作業内容> 下記のおろし装置に関する出典によれば、この装置は主に何を行うためのものですか。

出典>
説明

おろし装置

【課題】シンプルな構造であって、大根の鬼おろし製品を効率よく製造することができ、食品工場や大型レストラン、あるいは、スーパー等のように、大根の鬼おろし製品を大量に必要とする作業所等において用いるのに好適なおろし装置を提供することを課題とする。
【解決手段】モーターを内蔵した本体ケース1と、本体ケース1から突出するモーター軸2に取り付けられる歯筒3と、歯筒3を収装した状態で本体ケース1に取り付けられる歯筒ケース4とから成り、歯筒ケース4は中間部が歯筒の収装部5とされ、歯筒収装部5の上側に加工材投入口6が連設されると共にその下側に排出口7が連設され、歯筒3の周面に、おろし歯9を鋸歯状に配したおろし歯列10が少なくとも1列、軸方向に備え付けられる。

【発明の詳細な説明】
【技術分野】
【0001】
本発明は、おろし装置に関するものであり、より詳細には、主に大根の鬼おろしを行うためのおろし装置に関するものである。

コレクションの記録>
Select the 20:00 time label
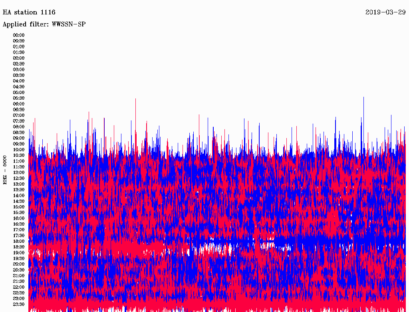Screen dimensions: 409x312 click(x=19, y=264)
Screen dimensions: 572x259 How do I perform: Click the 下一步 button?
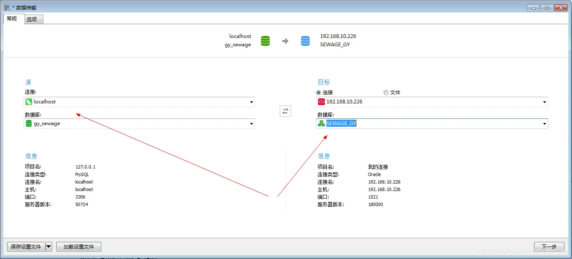549,246
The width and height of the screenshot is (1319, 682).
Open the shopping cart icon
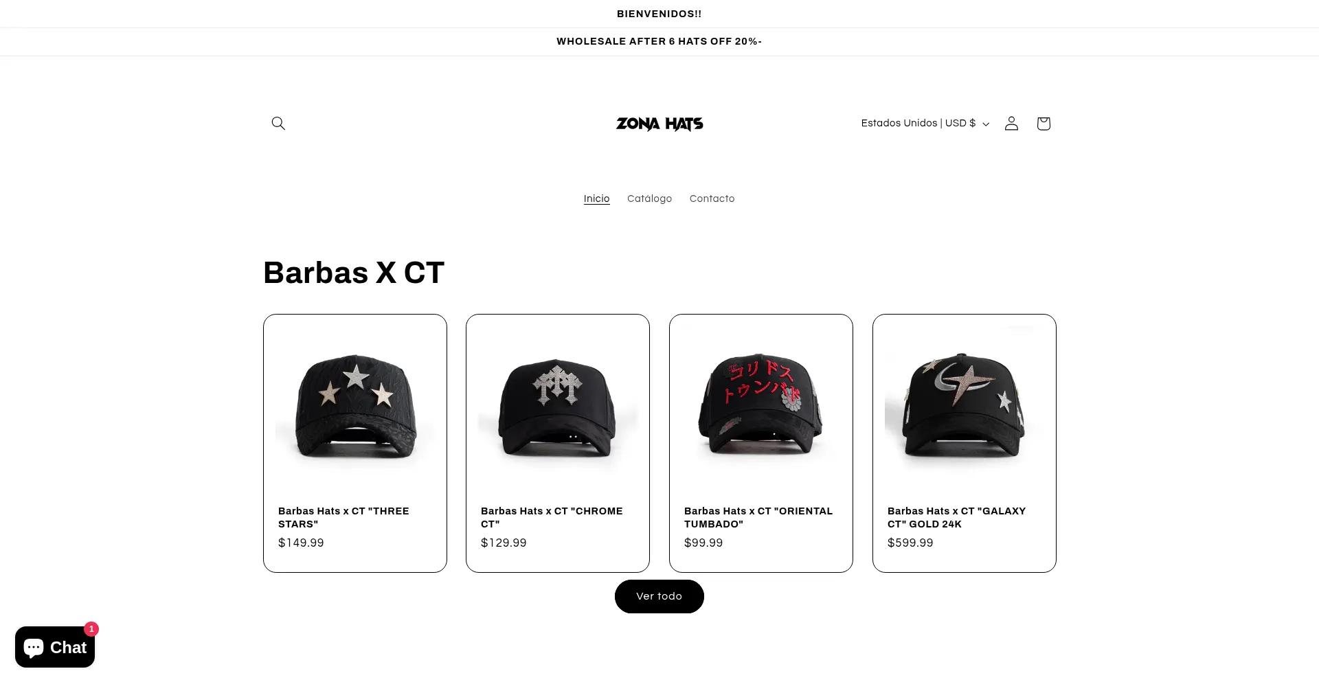pos(1044,123)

出力結果> 主に大根の鬼おろしを行うためのものです。